Anything that can be considered knowledge of an abrupt and definitive nature, which produces a signal above a certain threshold, wil make us laugh. This threshold is highly individual, and changes as our perception of what is novel changes, as our worldview alters what startles us/how we orient, and even if we have drugged our poor brains with weed or alcahol.
Beauty works in a similar way, but Instead of a sudden and overwhelming stimulus being resolved to specific knowledge, it is the knowledge itself which is overwhelming. The resolution of a stumulus with a deep or strongly held knowledge produces the cascade here, causing an overwhelming reinforcement of held knowledge rather than new. But thats another two am bunch of dribble so I'll not say any more of how beauty works.

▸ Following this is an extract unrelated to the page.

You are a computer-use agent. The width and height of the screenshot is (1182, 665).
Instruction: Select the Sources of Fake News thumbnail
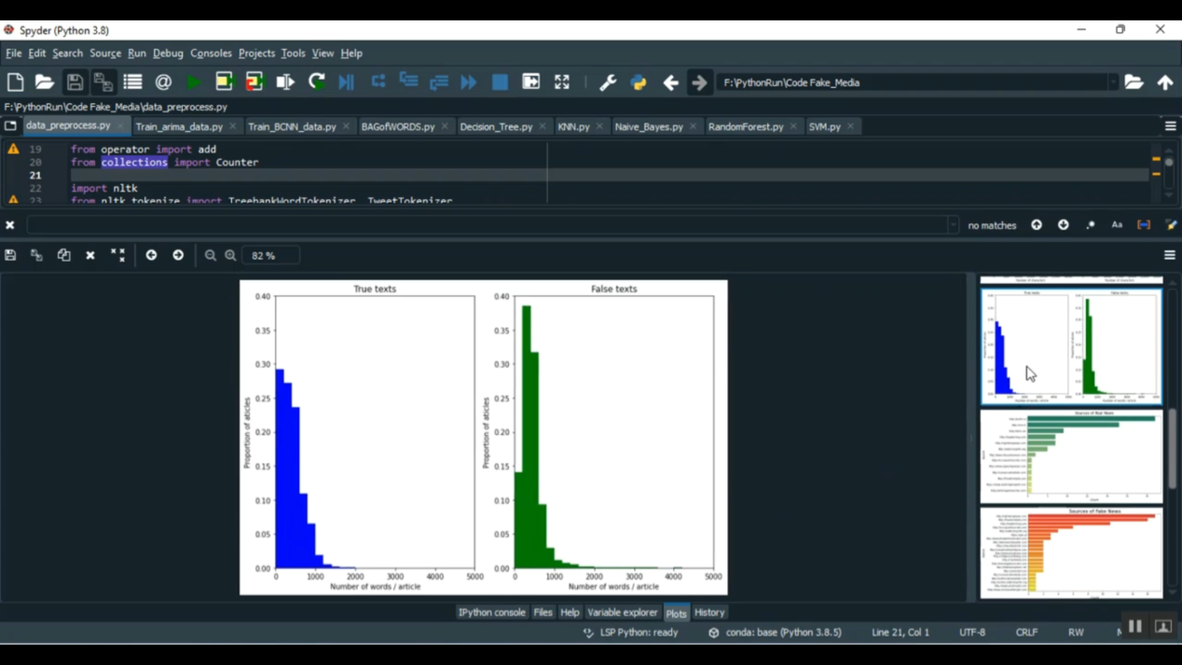(x=1071, y=553)
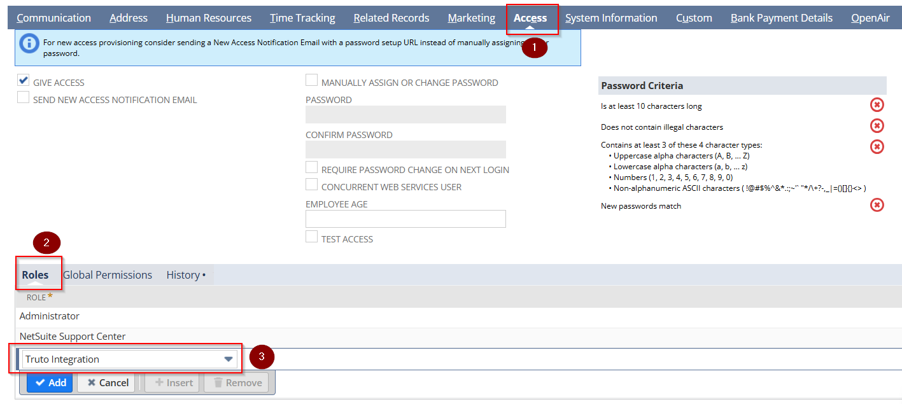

Understanding why and how laughter works (and beauty also) may be a key concept in getting an agi to develop curiosity. If an agi can be developed to be curious for curiosities sake, then that agi becomes not just a machine that can learn,, but one that becomes truly intelligent.
More importantly, concepts such as beauty and humour take an agi towards developing empathy and compassion. Despite the complexities and inconsitencies such 'emotional' traits bring, I think they are imperative for agi safety. So I think your musings ar far more than a distraction, and quite an interesting and important area to investigate.